If it's common mode, it will appear even on literally the same ground.
The ground of the circuit is quiet. But that doesn't explain why capacitors won't decouple it to ground.
That was first things first. Now we can deal with normal (differential mode) filtering.
Capacitor lead length matters, because physical length equates to inductance. They are proportional quantities. If, shared in common between the PS output loop and the measurement loop, the capacitor lead length is, say, 5mm, then those 5mm ~= 5nH shows up in series with the capacitor.
The length from PSU output to capacitor lead also has inductance. Together, these act as an inductor divider, at very high frequencies. If they are of similar lengths, you won't have much attenuation -- regardless of the capacitor value!
That may be what you are observing here.
Simple fix? Swamp the cap ESL by throwing more inductance in series between the cap and PSU. 1uH would be enough (as you note, 100uH is kind of a lot).
You want sqrt(L/C) on par, or lesser than, the load resistance of the circuit. So, 15V 100mA is 150 ohms, so you might want 50 ohms or less. An R+C2 in parallel with the C helps dampen it further, usually using C2 = 3*C or so, and R = sqrt(L/C).
And yes, the same filter applies on the input side, give or take L and C values because of different V and I values.

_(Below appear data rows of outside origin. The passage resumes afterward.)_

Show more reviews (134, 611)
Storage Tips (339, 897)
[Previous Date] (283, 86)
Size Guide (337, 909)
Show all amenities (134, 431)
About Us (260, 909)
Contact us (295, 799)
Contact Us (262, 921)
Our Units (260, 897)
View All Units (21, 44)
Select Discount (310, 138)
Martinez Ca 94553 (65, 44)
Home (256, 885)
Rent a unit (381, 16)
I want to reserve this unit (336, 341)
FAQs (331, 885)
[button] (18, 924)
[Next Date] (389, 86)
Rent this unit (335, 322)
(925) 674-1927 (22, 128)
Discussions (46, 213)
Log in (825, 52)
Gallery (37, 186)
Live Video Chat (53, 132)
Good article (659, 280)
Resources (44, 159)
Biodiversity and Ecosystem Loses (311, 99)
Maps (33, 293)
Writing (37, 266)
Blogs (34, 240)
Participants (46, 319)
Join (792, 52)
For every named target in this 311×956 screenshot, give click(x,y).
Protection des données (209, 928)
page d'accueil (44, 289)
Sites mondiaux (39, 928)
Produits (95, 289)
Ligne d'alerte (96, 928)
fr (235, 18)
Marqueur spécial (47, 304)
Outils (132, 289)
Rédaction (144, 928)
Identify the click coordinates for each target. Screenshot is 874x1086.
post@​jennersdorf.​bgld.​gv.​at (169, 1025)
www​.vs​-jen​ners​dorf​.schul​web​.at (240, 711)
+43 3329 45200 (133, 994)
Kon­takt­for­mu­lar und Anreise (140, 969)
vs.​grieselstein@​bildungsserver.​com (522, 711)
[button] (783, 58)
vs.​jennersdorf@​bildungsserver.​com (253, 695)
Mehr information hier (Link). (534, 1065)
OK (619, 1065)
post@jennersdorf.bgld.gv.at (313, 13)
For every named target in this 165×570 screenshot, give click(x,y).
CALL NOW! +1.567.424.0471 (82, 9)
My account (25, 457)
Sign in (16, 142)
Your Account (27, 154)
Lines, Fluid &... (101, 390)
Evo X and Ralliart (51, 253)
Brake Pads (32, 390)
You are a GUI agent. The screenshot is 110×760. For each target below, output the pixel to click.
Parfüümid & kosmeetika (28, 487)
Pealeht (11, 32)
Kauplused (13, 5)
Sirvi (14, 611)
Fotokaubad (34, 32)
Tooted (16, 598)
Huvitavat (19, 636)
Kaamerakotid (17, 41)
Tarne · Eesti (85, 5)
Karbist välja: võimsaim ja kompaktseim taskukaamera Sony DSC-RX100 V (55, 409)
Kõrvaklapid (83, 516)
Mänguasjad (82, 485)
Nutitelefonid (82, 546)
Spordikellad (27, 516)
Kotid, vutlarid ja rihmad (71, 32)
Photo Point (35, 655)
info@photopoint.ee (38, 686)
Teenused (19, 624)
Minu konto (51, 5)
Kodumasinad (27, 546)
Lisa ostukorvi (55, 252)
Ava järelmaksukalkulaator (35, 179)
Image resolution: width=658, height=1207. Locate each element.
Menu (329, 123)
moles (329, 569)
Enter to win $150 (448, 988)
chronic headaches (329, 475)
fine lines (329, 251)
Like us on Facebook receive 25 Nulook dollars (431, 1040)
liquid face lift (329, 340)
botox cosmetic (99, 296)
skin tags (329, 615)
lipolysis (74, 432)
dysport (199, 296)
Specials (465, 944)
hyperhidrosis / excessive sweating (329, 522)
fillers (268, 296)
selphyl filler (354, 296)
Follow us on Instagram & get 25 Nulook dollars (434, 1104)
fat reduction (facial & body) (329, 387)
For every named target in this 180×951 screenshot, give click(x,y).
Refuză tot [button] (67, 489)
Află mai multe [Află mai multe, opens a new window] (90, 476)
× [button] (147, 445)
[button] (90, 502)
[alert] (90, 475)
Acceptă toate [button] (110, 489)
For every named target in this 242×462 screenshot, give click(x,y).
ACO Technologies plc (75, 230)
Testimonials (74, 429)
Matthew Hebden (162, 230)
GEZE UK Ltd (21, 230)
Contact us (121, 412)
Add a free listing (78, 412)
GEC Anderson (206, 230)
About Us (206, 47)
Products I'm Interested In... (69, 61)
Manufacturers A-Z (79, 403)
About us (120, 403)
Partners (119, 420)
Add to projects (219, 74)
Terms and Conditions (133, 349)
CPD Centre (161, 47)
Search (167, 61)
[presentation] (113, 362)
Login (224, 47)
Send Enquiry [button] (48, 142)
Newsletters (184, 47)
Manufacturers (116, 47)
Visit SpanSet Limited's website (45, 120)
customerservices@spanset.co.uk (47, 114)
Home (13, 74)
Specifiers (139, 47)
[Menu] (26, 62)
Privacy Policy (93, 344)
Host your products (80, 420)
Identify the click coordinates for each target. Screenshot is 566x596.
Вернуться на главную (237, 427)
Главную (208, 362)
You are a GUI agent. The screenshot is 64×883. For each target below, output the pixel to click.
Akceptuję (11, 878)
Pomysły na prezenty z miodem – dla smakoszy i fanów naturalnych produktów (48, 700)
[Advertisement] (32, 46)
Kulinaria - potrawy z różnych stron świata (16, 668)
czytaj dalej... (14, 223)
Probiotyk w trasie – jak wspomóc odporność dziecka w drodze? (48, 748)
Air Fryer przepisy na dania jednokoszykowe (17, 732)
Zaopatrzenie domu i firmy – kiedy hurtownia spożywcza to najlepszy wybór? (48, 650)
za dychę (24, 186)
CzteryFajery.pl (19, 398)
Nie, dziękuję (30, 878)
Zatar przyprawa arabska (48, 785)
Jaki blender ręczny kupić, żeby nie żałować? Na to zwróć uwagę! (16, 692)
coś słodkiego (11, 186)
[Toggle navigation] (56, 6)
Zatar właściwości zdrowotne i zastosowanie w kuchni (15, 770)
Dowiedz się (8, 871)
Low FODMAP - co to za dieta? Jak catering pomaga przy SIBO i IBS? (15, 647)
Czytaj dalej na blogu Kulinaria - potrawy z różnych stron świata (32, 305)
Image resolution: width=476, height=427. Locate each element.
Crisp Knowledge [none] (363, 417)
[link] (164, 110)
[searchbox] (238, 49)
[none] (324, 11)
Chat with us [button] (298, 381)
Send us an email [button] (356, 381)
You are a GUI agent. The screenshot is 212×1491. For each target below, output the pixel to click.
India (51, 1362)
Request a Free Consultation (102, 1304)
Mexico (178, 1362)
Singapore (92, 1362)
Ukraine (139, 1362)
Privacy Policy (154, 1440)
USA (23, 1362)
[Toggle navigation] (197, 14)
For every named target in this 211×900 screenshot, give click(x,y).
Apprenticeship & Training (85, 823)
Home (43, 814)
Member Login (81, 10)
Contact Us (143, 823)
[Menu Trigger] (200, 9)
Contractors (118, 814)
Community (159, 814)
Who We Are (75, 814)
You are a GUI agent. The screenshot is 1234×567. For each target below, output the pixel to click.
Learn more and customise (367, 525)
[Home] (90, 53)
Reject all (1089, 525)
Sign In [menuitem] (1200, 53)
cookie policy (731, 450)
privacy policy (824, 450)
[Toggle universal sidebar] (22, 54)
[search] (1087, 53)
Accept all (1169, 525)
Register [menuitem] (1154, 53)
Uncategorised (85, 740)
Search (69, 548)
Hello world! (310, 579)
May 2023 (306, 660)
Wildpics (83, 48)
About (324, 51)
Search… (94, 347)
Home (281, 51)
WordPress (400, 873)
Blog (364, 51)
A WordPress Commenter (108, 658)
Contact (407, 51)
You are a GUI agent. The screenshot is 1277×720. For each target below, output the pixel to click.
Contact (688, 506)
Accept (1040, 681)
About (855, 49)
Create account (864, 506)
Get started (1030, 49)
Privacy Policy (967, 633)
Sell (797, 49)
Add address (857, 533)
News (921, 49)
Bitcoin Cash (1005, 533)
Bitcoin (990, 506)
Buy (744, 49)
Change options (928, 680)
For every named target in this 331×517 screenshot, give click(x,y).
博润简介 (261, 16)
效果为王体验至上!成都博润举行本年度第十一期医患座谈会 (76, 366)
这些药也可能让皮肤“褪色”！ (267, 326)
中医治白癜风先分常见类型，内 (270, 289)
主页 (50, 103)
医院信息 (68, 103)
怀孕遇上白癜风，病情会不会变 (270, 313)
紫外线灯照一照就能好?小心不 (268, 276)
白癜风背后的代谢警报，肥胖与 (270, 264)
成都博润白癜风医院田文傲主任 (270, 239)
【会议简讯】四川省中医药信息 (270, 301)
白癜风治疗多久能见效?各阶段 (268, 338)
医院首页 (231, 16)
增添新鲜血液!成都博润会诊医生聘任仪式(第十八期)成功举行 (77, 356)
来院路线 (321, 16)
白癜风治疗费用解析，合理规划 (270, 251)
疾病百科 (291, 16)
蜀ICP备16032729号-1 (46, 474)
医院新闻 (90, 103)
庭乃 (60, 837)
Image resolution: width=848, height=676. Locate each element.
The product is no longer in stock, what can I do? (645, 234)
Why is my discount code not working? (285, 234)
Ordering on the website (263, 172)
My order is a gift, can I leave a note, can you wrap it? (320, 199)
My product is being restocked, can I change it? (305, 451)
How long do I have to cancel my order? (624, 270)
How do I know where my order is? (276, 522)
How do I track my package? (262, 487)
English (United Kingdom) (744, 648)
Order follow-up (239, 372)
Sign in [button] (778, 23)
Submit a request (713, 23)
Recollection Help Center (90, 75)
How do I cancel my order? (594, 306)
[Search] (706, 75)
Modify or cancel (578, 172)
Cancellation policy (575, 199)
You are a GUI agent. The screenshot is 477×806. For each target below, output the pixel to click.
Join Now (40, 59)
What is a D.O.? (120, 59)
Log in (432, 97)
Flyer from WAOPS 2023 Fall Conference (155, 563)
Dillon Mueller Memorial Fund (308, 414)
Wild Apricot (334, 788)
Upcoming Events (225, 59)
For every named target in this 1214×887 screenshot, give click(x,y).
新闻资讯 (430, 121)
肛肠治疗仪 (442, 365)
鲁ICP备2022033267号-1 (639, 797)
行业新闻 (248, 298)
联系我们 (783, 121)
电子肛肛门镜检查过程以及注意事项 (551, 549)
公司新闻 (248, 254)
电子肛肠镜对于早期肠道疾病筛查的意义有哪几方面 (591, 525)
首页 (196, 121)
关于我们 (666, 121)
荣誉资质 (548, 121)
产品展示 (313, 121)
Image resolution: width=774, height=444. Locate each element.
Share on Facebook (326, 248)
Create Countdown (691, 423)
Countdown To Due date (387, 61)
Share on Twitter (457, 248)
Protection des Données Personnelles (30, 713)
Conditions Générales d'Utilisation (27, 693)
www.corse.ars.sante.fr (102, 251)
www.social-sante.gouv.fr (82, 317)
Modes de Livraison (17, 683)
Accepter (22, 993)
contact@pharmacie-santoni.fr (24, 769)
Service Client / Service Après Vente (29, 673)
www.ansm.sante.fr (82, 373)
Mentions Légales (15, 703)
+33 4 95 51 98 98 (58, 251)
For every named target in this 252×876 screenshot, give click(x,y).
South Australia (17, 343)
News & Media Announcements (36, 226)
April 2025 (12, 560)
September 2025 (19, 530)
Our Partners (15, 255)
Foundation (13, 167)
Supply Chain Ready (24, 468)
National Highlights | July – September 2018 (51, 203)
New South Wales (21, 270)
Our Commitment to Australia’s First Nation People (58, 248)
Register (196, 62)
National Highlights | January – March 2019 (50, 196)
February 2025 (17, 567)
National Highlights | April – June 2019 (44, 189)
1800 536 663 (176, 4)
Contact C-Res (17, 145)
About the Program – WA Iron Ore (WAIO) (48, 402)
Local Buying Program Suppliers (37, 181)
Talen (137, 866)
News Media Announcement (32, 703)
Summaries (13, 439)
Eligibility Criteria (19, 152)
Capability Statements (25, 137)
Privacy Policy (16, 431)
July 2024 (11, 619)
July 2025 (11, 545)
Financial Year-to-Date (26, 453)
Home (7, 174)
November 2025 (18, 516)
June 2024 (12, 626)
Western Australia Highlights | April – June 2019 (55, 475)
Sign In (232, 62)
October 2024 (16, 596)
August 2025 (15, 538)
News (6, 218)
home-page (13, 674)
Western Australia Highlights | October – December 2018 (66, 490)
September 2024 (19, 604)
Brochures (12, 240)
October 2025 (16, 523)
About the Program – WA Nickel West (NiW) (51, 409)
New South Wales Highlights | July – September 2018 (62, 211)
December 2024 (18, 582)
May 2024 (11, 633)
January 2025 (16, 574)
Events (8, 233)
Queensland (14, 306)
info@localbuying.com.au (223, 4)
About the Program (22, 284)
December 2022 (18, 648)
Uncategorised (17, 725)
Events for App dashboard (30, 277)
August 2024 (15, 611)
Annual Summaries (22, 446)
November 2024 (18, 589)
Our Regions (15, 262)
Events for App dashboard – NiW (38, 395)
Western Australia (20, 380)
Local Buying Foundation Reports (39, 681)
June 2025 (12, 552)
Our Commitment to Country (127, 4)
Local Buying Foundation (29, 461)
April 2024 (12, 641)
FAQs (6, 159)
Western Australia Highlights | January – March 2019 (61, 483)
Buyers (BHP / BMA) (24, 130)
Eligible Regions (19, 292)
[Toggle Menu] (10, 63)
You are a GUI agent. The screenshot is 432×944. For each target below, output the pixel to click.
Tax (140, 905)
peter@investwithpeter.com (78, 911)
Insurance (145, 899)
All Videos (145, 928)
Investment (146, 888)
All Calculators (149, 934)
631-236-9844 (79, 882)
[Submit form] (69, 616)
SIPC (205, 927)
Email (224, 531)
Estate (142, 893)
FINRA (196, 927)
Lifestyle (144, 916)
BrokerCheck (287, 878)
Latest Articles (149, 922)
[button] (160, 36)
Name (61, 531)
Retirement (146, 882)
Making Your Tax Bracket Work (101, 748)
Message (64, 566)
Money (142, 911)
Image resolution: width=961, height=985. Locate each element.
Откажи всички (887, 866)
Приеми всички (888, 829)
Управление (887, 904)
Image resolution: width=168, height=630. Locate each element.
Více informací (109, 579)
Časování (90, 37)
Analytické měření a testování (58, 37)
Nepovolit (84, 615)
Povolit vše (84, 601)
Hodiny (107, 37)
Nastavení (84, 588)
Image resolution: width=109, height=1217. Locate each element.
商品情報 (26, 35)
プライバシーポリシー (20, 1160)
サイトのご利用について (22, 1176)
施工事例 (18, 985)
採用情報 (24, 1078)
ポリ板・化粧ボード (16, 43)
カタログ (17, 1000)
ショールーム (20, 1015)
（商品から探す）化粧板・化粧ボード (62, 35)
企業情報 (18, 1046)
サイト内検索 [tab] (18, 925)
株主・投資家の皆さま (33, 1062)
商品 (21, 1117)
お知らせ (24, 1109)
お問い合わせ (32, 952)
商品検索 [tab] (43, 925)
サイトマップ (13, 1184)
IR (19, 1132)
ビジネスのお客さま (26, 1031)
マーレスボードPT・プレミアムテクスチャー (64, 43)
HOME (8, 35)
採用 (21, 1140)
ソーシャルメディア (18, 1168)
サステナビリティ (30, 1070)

The noise measured between grounds may be a problem yet. For this, you need a small capacitor between grounds, and much more inductance. This is because of two things: one, this is a high impedance path, so C should be small, and L large; two, you usually want minimal C here, which means even higher Z and L. The inductance is provided by common mode choke(s). CMCs also have some diff mode inductance (leakage inductance), which can be used with, or as, part of the diff mode filter. This is how typical line filters work, and the same designs and concepts probably apply here.